In naming Syrskyi to the post, Zelenskyy praised the new commander's battlefield experience — both for playing a key role in defending Kyiv in the early stages of the war and in Ukraine's lightning-fast 2022 offensive.

Before his most recent promotion, Syrskyi served as the most senior commander of Ukraine's land forces, the army. He is seen by many as the product of the Soviet military doctrine, which focuses more on objectives and less on protecting soldiers' lives.

Speaking with DW, former British military intelligence officer Frank Ledwidge warned that Syrskyi was "less popular with the troops" due to his being "less casualty-averse" than Zaluzhnyi.

Soviet army veteran, defender of Kyiv

Syrskyi was born in 1965 in Russia, not far from Moscow. He attended the Higher Military Command School in the Russian capital in the 1980s and then served another five years in the Soviet army.

As a young officer, he was based in Ukraine when the Soviet Union collapsed in 1991. He then moved up the ranks of the Ukrainian military, eventually coordinating Kyiv's effort to suppress pro-Russian rebels in 2014.

Before Russia launched its full-scale invasion in February 2022, Syrskyi was best known for coordinating an extraction operation in the Ukrainian city of Debaltseve in 2015. Syrskyi established a military group dubbed "Bars" ("Snow Leopard") to provide cover for evacuating soldiers. He received a medal and a promotion over his role in the operation, as well as inheriting the call sign "Bars." In 2019, he became the head of Ukraine's land forces.

After the start of the Russian invasion, Syrskyi was one of the main architects of Kyiv's defense against the Russian troops.
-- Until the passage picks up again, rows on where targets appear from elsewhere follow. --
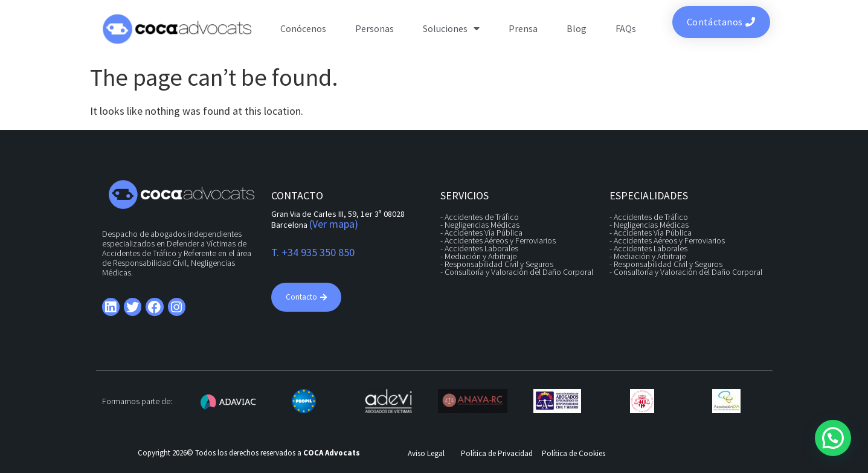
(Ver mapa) (333, 224)
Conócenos (303, 28)
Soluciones (451, 28)
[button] (833, 438)
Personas (375, 28)
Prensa (523, 28)
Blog (576, 28)
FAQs (626, 28)
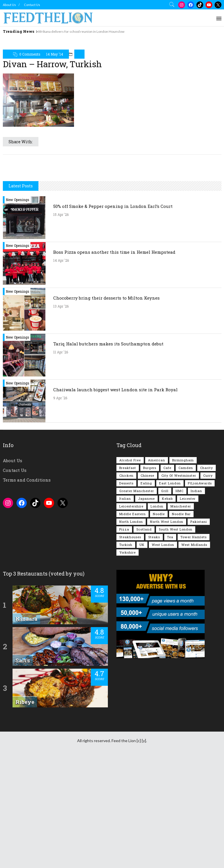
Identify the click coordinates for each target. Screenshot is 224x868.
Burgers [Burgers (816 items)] (150, 575)
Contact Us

On his recommendation, Ukrainian forces established a two-tier defense around the city, and destroyed bridges and a local dam.
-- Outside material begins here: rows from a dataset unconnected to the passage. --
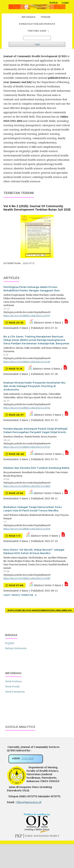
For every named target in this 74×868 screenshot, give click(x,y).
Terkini (45, 17)
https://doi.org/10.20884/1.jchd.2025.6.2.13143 (27, 362)
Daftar (54, 3)
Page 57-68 (16, 585)
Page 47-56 (15, 493)
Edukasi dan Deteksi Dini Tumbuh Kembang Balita (36, 468)
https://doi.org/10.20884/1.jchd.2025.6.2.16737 (27, 315)
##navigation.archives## (37, 24)
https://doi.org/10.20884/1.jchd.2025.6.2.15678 (27, 529)
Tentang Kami (37, 31)
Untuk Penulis (12, 686)
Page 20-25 (16, 322)
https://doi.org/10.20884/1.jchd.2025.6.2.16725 (27, 447)
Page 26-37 (16, 415)
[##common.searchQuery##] (37, 38)
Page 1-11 (14, 536)
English (10, 643)
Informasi (28, 17)
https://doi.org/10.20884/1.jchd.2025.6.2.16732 (27, 407)
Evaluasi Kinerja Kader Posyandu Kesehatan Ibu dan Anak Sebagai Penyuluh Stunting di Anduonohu (34, 386)
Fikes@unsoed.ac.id (29, 802)
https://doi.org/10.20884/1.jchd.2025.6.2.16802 (27, 486)
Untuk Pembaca (13, 681)
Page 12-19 (15, 369)
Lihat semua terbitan (18, 595)
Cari (37, 44)
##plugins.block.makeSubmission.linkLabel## (40, 610)
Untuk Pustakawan (15, 691)
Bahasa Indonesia (16, 648)
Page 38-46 (16, 454)
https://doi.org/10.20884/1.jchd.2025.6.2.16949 (27, 578)
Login (65, 3)
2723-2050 (28, 758)
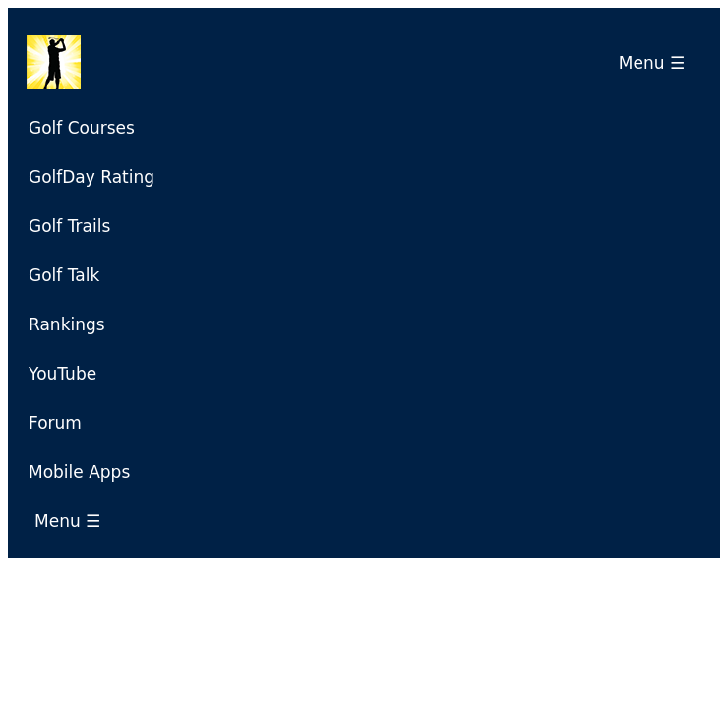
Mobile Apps (79, 472)
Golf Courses (82, 128)
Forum (55, 423)
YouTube (62, 374)
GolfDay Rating (91, 177)
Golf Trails (69, 226)
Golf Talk (64, 275)
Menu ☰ (657, 63)
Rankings (67, 324)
This series of measures, according to many analysts, made it exceedingly difficult for the attackers to advance. Russian troops failed to reach Kyiv and were eventually forced to retreat. In April 2022, Syrskyi was awarded the title "Hero of Ukraine" by Zelenskyy.

Led successful counteroffensives in Kharkiv, Kherson

The colonel general was involved in Ukraine's successful counteroffensives on Kharkiv and Kherson, which saw Ukraine quickly regain control of vast swaths of its territory. In autumn 2022 and spring 2023, Syrskyi was also in charge of defending Soledar and Bakhmut, which Ukrainian forces were finally forced to give up after long and deadly battles.

Some military analysts have wondered if the defense of Bakhmut was worth the losses suffered by the Ukrainian troops, but Syrskyi insisted that holding onto the city degraded Russia's military power by weakening the Wagner mercenary group.

Speaking with Ukrainian media in December 2022, Syrskyi stressed that the Ukraine military operated in a completely different way than Soviet or even the modern Russian army.

"We see that people are cannon fodder to them," he told Ukrainian broadcaster 1+1. "We have a whole different approach. To us, the people are the highest value. And not forgetting the troops — you have to go out, talk, meet the commanders, servicemen, sergeants, soldiers. Then you can understand what is happening there, how people live, which problems they have."

What will change under Syrskyi?

At the moment, Ukrainian troops find themselves hard-pressed by Russian attacks at various points of the front line, most notably in Avdiivka, near Donetsk. The promotion of Syrskyi to the top job could be a "major strategic change" for Ukraine, especially in view of differences between Syrskyi and Zaluzhnyi on acceptable losses, ex-military intelligence officer Ledwidge told DW.

"I have no doubt at all that [Syrskyi] is recommending right now, as we speak, that the Ukrainians hold on as long as they can in Avdiivka, regardless of the cost, just as he did during the Bakhmut campaign, which was, in my view, and in view of many others, probably a major error," said Ledwidge.

Separately, military expert Nico Lange told German public broadcaster ZDF that Syrskyi was more likely to focus on sustainable defense.

"I believe General Syrskyi to be someone who knows the Russian armed forces very well, and my perspective is that it is very important to have someone who is good with defense considering the pressure that Ukraine is facing in the east," said Lange.